Japanese Web N-gram Version 1


Item Name: Japanese Web N-gram Version 1
Authors: Taku Kudo and Hideto Kazawa
LDC Catalog No.: LDC2009T08
ISBN: 1-58563-510-3
Release Date: Apr 16, 2009
Data Type: text
Data Source(s): web collection
Application(s): language modeling
Language(s): Japanese
Language ID(s): jpn
Distribution: 6 DVD
Member fee: $0 for 2009 members
Non-member Fee: US $150.00
Reduced-License Fee: US $150.00
Extra-Copy Fee: US $150.00
Non-member License: yes
Member License: yes
Online documentation: yes
Licensing Instructions: Subscription & Standard Members, and Non-Members
Citation: Taku Kudo and Hideto Kazawa
2009
Japanese Web N-gram Version 1
Linguistic Data Consortium, Philadelphia

Introduction

Japanese Web N-gram Version 1, Linguistic Data Consortium (LDC) catalog number LDC2009T08 and isbn 1-58563-510-3, was created by Google Inc. It consists of Japanese "word" n-grams and their observed frequency counts generated from over 255 billion tokens of text. The length of the n-grams ranges from unigrams to seven-grams.
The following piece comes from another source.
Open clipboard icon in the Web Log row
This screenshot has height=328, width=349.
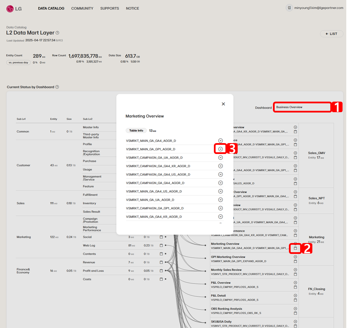click(x=161, y=245)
The n-grams were extracted from publicly accessible web pages that were crawled by Google in July 2007. This data set contains only n-grams that appear at least 20 times in the processed sentences. Less frequent n-grams were simply discarded. Those web pages requiring user authentication, pages containing "noarchive" or "noindex" meta tags, and pages under other special restrictions were excluded from the final release. While the aim was to process only Japanese pages, the corpus may contain some pages in other languages due to language detection errors. This dataset will be useful for research in areas such as statistical machine translation, language modeling and speech recognition, among others.

Data

Before the n-grams were collected, the web pages were converted into UTF-8 encoding, normalized into Unicode Normalization Form KC (see below), and split into sentences. Ill-formed sentences were filtered out, and the remaining sentences were segmented into "words".
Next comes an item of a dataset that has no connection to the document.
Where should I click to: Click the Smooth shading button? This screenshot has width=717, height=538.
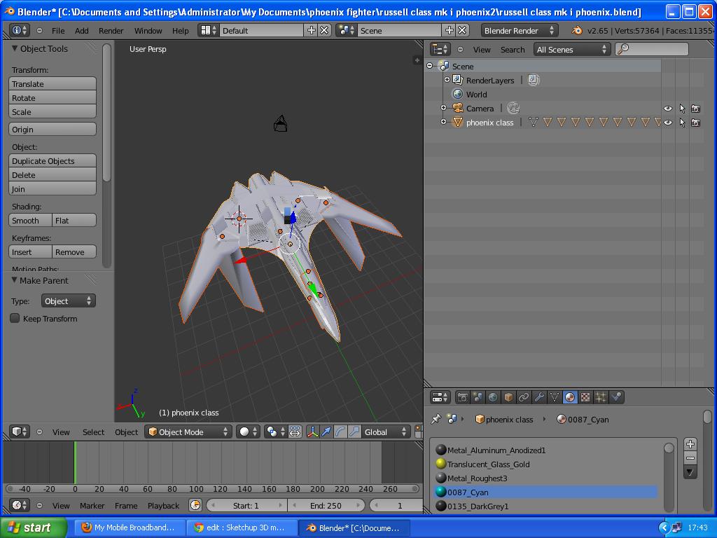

All strings were normalized into Unicode Normalization Form KC (NFKC), which is described in http://www.unicode.org/unicode/reports/tr15/. Japanese strings were normalized according to the following rules:

  • Full-width letters/digits were converted to ASCII letters/digits
  • Half-width katakana were converted to full-width katakana
  • Glyphs for Roman digits were converted to ASCII characters
  • Certain Japanese-specific symbols were converted

The vocabulary was restricted to "words" that appeared at least 50 times in the processed sentences.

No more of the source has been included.